REQUIRED WORK -
Reproduce exactly, and nothing but, the lines between the one with "This screenshot has height=707, width=2576." and the end of the entries, both ends included.
Top of GIVEN INFORMATION
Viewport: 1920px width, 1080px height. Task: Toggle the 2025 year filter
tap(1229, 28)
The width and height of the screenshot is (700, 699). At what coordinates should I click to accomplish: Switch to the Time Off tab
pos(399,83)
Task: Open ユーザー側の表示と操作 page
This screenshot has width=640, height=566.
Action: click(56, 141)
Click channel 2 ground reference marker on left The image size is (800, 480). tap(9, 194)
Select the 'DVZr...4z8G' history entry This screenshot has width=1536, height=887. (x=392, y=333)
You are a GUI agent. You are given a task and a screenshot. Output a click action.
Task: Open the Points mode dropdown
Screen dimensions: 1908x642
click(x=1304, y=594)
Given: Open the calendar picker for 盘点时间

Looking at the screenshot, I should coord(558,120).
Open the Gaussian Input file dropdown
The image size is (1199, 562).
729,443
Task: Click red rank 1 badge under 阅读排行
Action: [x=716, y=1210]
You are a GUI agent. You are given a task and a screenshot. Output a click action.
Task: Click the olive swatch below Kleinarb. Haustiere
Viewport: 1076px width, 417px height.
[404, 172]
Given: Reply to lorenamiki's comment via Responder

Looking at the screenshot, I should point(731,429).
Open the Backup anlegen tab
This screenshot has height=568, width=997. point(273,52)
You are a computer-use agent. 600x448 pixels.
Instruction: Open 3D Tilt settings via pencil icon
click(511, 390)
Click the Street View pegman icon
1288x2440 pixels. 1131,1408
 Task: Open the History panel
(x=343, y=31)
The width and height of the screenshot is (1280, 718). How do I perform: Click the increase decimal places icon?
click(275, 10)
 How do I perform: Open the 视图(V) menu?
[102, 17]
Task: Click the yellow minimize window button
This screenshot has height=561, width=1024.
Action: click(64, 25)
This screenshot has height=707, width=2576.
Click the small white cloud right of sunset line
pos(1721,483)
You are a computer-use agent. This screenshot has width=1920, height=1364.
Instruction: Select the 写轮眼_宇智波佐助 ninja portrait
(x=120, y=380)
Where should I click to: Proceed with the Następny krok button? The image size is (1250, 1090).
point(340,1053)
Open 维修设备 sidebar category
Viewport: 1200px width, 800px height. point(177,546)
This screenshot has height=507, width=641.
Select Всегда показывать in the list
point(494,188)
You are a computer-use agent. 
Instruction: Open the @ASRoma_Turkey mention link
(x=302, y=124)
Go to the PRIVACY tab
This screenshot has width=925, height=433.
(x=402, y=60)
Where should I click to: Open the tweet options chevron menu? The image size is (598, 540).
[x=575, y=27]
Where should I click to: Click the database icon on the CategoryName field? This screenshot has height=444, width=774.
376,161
Bottom of GIVEN INFORMATION
FINISHED TASK -
This screenshot has height=707, width=2576.
Click the small white cloud right of sunset line
pos(1721,483)
You are a computer-use agent. This screenshot has width=1920, height=1364.
Instruction: Select the 写轮眼_宇智波佐助 ninja portrait
(x=120, y=380)
Where should I click to: Proceed with the Następny krok button? The image size is (1250, 1090).
point(340,1053)
Open 维修设备 sidebar category
Viewport: 1200px width, 800px height. point(177,546)
This screenshot has height=507, width=641.
Select Всегда показывать in the list
point(494,188)
You are a computer-use agent. 
Instruction: Open the @ASRoma_Turkey mention link
(x=302, y=124)
Go to the PRIVACY tab
This screenshot has width=925, height=433.
(x=402, y=60)
Where should I click to: Open the tweet options chevron menu? The image size is (598, 540).
[x=575, y=27]
Where should I click to: Click the database icon on the CategoryName field? This screenshot has height=444, width=774.
376,161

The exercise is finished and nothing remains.